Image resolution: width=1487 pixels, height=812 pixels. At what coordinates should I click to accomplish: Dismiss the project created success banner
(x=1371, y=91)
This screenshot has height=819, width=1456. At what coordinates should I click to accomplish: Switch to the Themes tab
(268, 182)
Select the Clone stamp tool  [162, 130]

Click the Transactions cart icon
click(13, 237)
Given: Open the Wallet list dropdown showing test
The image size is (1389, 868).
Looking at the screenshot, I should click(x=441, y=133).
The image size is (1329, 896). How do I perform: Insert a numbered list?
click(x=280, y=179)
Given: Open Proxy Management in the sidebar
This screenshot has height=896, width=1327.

### Try it
What lines in the data above contain the word "Given"? Show them all.

### Your solution
Given: Open the Wallet list dropdown showing test
Given: Open Proxy Management in the sidebar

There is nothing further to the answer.